A few fun facts about me: When I was about five-years-old, I starred as Dopey in a production of Snow White and the Seven Dwarfs at camp and killed it. Everyone was laughing. I also studied improv for several years and was once paid in sausages to do stand-up comedy. And in the past six months, I’ve made and/or participated in over 25 YouTube videos, Facebook Lives, Zoom panels and was even on live television via Skype. This is all to say, I’ve never been one to shy away from the spotlight, or artisanal sausages.
Authors and illustrators, now that you may be asked to write, direct, star in, film, edit and produce your very own story time videos due to the pandemic, I bet you wish you’d also done stand-up in a bar basement that smelled of sewage to prepare for this chapter of your life. But don’t worry, dear friend! I’m going to share my tips for making videos with you. So, grab your ring light and plug your nose … It’s time to make videos!
Location, light, shirt. Always record in front of a neutral or nice enough background.
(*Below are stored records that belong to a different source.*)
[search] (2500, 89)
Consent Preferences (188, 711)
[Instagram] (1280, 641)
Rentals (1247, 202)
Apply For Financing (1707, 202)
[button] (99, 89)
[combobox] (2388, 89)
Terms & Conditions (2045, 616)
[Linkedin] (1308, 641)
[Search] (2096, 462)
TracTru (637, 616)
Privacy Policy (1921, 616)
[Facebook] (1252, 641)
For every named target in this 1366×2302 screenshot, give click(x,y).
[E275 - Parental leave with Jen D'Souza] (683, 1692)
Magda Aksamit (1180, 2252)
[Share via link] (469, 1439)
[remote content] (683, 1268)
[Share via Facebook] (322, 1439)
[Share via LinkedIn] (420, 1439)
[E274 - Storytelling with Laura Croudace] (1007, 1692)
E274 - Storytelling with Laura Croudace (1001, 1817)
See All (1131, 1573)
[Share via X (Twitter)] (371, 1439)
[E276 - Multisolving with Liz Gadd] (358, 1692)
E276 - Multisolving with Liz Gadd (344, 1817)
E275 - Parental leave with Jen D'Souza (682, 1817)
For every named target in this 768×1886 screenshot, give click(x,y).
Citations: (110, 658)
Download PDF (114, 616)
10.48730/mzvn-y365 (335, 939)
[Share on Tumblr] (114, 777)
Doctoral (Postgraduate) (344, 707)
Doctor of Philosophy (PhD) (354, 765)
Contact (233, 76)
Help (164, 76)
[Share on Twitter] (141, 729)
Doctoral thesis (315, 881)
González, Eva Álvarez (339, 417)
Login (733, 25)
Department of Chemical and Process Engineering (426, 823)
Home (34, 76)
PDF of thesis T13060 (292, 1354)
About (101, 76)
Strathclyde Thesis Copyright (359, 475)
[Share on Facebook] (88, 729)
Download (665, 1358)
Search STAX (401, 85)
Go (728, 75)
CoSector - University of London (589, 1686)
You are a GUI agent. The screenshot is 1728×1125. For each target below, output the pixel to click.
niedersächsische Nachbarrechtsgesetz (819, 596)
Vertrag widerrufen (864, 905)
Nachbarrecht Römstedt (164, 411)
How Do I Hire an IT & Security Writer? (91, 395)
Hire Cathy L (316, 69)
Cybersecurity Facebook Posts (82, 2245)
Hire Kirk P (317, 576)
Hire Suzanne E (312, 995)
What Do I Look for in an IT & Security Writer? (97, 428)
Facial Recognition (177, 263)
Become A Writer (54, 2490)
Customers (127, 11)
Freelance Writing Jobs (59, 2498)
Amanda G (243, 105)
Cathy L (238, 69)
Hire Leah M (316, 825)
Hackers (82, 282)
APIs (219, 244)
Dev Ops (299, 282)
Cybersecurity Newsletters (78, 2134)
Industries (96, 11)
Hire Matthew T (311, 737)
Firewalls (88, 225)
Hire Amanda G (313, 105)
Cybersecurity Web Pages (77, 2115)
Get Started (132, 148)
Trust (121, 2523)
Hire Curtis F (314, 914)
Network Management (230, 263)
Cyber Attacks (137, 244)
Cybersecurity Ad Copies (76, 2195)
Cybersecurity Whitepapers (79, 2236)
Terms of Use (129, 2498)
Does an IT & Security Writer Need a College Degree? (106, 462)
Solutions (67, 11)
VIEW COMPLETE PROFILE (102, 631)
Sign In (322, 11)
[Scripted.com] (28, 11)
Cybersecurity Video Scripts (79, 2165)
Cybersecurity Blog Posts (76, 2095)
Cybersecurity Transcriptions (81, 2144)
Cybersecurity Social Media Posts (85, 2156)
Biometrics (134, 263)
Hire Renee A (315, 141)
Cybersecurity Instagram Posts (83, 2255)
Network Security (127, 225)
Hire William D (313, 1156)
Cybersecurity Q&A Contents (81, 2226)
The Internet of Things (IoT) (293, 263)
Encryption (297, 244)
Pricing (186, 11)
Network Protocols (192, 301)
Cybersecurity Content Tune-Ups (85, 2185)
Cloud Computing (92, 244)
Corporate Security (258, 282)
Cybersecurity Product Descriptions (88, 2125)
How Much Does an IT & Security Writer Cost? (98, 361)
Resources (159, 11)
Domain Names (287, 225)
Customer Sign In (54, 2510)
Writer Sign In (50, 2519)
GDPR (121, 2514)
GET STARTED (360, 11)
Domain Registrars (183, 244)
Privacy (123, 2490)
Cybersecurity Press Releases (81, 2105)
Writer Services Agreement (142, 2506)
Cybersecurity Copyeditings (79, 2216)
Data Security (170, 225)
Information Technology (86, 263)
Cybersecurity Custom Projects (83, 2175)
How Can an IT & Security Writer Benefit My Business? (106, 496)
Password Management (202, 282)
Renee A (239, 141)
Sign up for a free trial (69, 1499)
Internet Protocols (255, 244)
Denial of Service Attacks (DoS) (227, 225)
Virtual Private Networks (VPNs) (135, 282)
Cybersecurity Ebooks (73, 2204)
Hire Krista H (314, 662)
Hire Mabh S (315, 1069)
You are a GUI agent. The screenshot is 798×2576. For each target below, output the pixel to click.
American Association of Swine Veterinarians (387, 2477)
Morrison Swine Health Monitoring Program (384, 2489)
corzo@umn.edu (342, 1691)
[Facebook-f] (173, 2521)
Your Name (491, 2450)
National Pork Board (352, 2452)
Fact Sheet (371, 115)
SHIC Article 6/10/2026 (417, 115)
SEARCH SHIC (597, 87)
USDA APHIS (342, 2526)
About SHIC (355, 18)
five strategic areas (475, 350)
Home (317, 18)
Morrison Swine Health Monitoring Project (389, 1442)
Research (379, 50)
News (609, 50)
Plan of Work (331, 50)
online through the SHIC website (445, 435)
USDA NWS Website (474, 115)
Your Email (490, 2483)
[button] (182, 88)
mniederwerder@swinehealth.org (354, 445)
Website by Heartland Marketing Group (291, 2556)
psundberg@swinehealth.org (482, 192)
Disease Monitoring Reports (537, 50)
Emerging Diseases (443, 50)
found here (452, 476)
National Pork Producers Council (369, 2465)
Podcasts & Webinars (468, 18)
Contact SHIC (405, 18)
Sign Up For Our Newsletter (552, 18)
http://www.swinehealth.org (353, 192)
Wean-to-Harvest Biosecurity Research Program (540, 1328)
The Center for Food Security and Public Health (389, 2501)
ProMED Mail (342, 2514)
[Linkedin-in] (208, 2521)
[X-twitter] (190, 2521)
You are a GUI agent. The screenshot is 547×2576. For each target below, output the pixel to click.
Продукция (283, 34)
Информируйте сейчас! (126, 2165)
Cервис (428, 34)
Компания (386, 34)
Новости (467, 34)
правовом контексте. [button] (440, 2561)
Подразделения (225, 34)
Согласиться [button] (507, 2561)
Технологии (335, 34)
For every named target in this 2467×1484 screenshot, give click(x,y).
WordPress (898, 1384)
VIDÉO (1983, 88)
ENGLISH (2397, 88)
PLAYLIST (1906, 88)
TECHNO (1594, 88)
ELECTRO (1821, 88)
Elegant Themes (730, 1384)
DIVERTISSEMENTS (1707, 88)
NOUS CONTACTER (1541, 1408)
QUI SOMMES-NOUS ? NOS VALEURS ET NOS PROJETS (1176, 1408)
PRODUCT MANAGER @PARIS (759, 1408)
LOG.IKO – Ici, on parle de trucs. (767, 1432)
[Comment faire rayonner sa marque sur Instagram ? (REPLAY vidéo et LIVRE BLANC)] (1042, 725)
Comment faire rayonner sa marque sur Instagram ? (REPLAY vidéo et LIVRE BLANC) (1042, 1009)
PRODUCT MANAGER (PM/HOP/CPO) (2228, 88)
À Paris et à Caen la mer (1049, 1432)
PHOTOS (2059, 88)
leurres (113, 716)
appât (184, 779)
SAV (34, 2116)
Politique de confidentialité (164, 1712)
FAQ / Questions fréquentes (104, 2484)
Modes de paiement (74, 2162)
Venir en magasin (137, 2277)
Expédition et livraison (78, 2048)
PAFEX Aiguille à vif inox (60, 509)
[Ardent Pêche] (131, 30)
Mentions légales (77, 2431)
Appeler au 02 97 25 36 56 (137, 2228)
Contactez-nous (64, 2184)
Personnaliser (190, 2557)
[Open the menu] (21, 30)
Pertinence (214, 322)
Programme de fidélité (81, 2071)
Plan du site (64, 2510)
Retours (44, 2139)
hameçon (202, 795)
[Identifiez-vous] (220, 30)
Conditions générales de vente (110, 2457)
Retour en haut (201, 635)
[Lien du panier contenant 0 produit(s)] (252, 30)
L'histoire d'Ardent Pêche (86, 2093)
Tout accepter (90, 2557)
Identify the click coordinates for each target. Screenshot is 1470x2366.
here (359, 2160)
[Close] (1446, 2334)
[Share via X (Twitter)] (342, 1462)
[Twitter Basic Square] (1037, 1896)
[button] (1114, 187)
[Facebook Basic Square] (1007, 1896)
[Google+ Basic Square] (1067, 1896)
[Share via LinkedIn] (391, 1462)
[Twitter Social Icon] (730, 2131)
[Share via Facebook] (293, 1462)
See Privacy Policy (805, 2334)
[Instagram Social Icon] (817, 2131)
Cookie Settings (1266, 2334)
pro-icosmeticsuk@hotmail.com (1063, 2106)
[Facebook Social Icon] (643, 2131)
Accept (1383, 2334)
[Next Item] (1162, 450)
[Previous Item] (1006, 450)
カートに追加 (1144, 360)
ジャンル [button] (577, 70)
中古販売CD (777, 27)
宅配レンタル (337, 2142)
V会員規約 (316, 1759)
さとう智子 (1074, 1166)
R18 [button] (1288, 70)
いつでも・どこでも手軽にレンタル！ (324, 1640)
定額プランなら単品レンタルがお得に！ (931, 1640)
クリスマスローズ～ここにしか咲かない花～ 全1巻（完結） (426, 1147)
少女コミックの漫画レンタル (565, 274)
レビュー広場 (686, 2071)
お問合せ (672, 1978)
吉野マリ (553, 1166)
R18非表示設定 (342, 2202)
Try to record near a window in the daytime because natural light makes us all look a little less ghoulish. (That said, don’t film with a bright window behind you—you’ll look all washed out!) Or invest in a ring light if you’re going to be making over 25 videos. Wear solid colours. I once wore a patterned shirt and then wondered where I got a Hawaiian shirt once I saw myself on television. I haven’t owned a Hawaiian shirt since my Weird Al phase in high school.
Practice, practice, practice. I hate practicing public speaking with a passion because it’s boring to hear myself talk and I often think I’m much better at winging it. I assure you that I am not much better at winging it—I’m terrible. If you don’t want to go through your whole presentation ten times, at least nail down your spiel about who you are and what your book is about. Nothing is worse than stumbling over givens. Also, learn how to pronounce your illustrator’s name correctly if your book has one, and learn how to pronounce the author’s name correctly if you’re an illustrator. Don’t be that guy.
Orientation matters. Shoot in landscape mode for YouTube and portrait mode for Instagram Stories and Reels.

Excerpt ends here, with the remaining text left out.